→ Document source:
Dimanche 18 juillet, Alger a rappelé son ambassadeur à Rabat pour consultation, vu l’absence de réponse de clarifications marocaines quant à «l’acte hostile» du représentant du royaume chérifien à l’Onu, Omar Hilale, qui a distribué une carte de l’Algérie amputée de la Kabylie aux membres du Mouvement des non-alignés, lors d’une réunion tenue les 13 et 14 juillet à New York.

Tout en faisant le parallèle entre la question de l’autodétermination du peuple sahraoui, le diplomate marocain a apporté son soutien aux revendications du Mouvement pour l’autodétermination de la Kabylie (MAK), classé par l’Algérie depuis le mois de mai 2021, avec le mouvement islamiste Rachad, comme organisation terroriste.

Dans un communiqué rendu public, le ministère algérien des Affaires étrangères avertit, dans un ton on ne peut plus clair, que d’autres mesures seront prises en fonction de l’évolution de cette crise.

L’Algérie s’achemine-t-elle vers l’expulsion de l’ambassadeur du Maroc à Alger et une rupture pure et simple des relations diplomatiques avec ce pays voisin? La sortie de l’ambassadeur du Maroc aux Nations unies cache-t-elle des enjeux géostratégiques plus importants, au-delà des divergences classiques entre les deux États sur le conflit au Sahara occidental?

[Éléments d'un jeu de données]
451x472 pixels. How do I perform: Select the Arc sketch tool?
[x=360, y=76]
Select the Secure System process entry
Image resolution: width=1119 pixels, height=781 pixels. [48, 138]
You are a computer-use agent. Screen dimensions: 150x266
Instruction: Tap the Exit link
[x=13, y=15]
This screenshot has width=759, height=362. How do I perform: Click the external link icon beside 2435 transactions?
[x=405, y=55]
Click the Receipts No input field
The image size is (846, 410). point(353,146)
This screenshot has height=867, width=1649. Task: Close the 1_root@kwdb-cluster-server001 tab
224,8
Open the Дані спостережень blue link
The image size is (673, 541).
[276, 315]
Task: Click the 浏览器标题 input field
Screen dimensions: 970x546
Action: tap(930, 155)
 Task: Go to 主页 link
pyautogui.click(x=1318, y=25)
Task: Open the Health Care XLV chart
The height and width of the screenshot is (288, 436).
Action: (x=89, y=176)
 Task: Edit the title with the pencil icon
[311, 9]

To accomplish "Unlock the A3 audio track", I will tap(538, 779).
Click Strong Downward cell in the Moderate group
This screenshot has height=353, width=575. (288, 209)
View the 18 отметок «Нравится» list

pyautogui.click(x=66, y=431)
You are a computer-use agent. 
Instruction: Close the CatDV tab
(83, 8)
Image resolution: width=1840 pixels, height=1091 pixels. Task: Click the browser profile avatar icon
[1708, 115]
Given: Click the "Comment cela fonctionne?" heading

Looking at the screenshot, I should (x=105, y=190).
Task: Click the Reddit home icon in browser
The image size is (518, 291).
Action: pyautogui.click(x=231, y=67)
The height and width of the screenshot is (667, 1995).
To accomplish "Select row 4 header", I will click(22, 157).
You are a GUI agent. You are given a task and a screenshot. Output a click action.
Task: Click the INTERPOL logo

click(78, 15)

→ Travail demandé:
a) Transcrivez fidèlement le passage du texte sur la crise entre Alger et Rabat qui va de « Dimanche 18 juillet, Alger » jusqu'à « comme organisation terroriste. », ces deux segments compris.
b) Prolongez le texte sur la crise entre Alger et Rabat au-delà de sa dernière phrase.
La consultation des lignes de données n'est pas nécessaire.

→ Résultats obtenus:
a)
Dimanche 18 juillet, Alger a rappelé son ambassadeur à Rabat pour consultation, vu l’absence de réponse de clarifications marocaines quant à «l’acte hostile» du représentant du royaume chérifien à l’Onu, Omar Hilale, qui a distribué une carte de l’Algérie amputée de la Kabylie aux membres du Mouvement des non-alignés, lors d’une réunion tenue les 13 et 14 juillet à New York.

Tout en faisant le parallèle entre la question de l’autodétermination du peuple sahraoui, le diplomate marocain a apporté son soutien aux revendications du Mouvement pour l’autodétermination de la Kabylie (MAK), classé par l’Algérie depuis le mois de mai 2021, avec le mouvement islamiste Rachad, comme organisation terroriste.

b)
Pour tenter de répondre à ces questions, Sputnik a sollicité le professeur Naoufel Brahimi El Mili, politologue et ex-enseignant-chercheur à Sciences Po Paris à la retraite, spécialiste de l’Algérie et auteur de deux livres sur ce pays.

Pour lui, «le Maroc n’aurait jamais osé provoquer cette crise sans le soutien appuyé d’Israël qui est un fervent appui notoire du MAK, dont le Président Ferhat Mehenni s’est déjà rendu à Tel Aviv il y a quelques années de cela». Par ailleurs, il pointe également «la politique des États-Unis au Maghreb, au Sahel et en Afrique en général, qui vise à contrecarrer la présence chinoise et russe, en plus de la politique française dans la région».

Le Maroc «se trompe de cible»

«Ce n’est pas la première fois que le Maroc apporte son soutien au MAK», affirme le professeur Brahimi El Mili, rappelant que «c’est avec l’aide de Rabat que Ferhat Mehenni, également président autoproclamé du Gouvernement provisoire Kabyle (GPK ou Anavad) installé à Paris, a déposé en septembre 2017 un mémorandum pour l’indépendance de la région à l’Onu».

Et d’expliquer que «la démarche marocaine vise à intégrer les revendications sécessionnistes du MAK dans une dynamique africaine et internationale plus globale, marquée par un grave problème similaire qui se déroule actuellement dans le nord de l’Éthiopie avec la rébellion séparatiste qui se développe de plus en plus dans la région du Tigré, et dont l’Onu et l’Union africaine (UA) pourraient se saisir».

Dans le même sens, le spécialiste estime que «la diplomatie marocaine, qui espère faire ainsi pression sur l’Algérie pour obtenir son inflexion sur le dossier du Sahara occidental, se trompe lourdement de cible».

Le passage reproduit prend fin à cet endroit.